The U.S. Supreme Court has ruled that a female employee missed the chance to sue her employer for paying her less than her male counterparts over a nine-year period because she did not file her case within 180 days of the offense. The court said the clock started ticking from the day she got the job, rather than being reset with each new paycheck. This is a departure from years of discrimination case law. The only way to have a current claim against years of discriminatory pay would be for the plaintiff to show that recent decisions, such as raises or promotions, were discriminatory. (Ledbetter v. Goodyear Tire and Rubber Co., Inc., U.S. Supreme Court, No. 05-1074, 2007)
A New Jersey jury has awarded a lab technician more than $2 million after he was terminated over a whistleblower complaint. The technician had complained to senior managers about insufficient blood bank staffing and procedures. Issues such as failure to have skilled technicians on staff violated state law. After the technician complained, he was subjected to unfair discipline and was then fired.
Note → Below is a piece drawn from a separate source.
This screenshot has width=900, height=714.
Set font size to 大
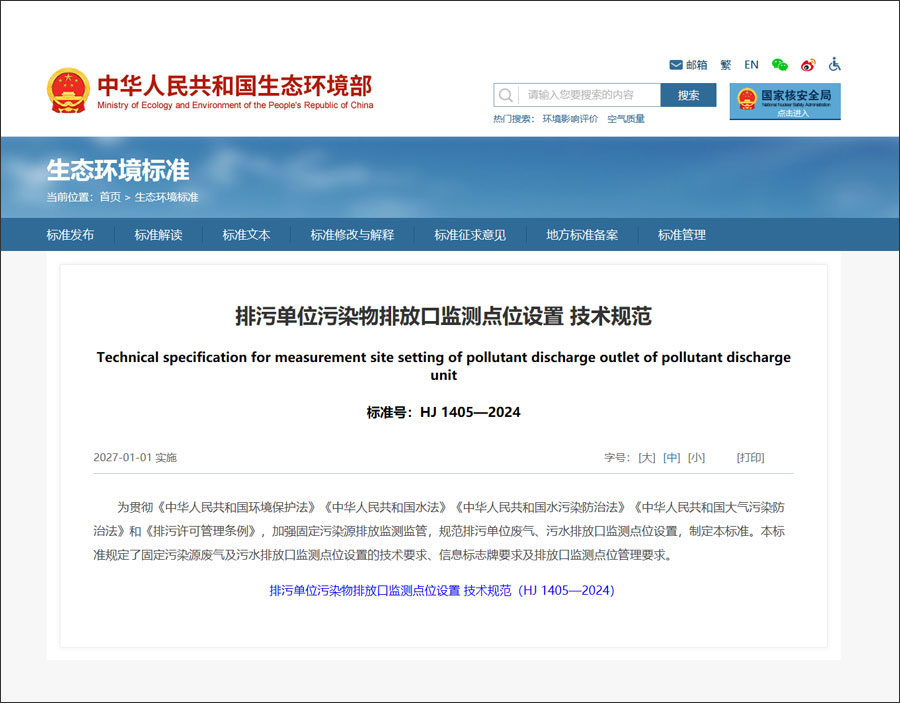[647, 458]
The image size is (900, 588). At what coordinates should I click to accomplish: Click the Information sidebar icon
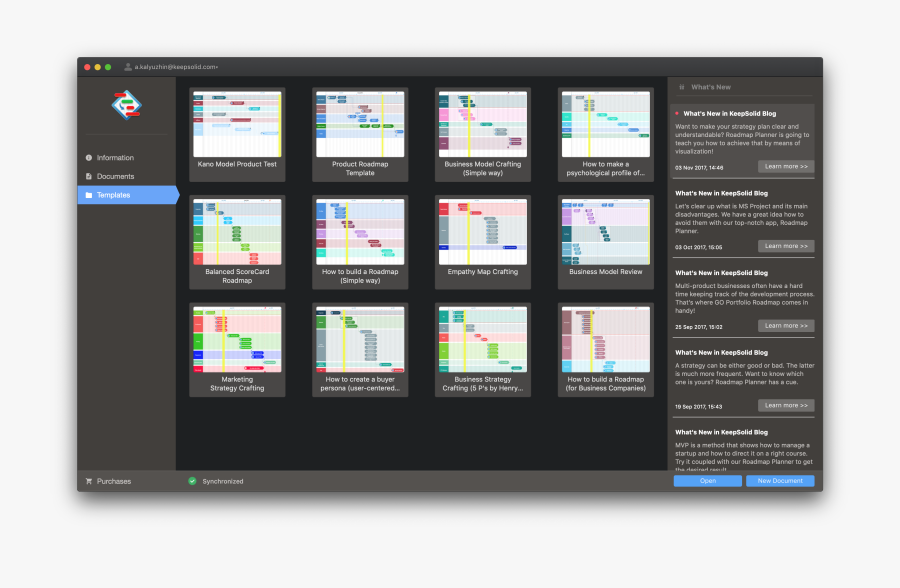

A federal judge has ordered the White House to declassify all of the legal opinions issued by the Foreign Intelligence Surveillance Court after May 2011 that relate to Section 215 of the Patriot Act. In a lawsuit brought by the American Civil Liberties Union (ACLU), the judge noted that the disclosures made by Edward Snowden require greater transparency and that disclosure of the opinions is necessary for an informed debate on the issue of government surveillance and privacy.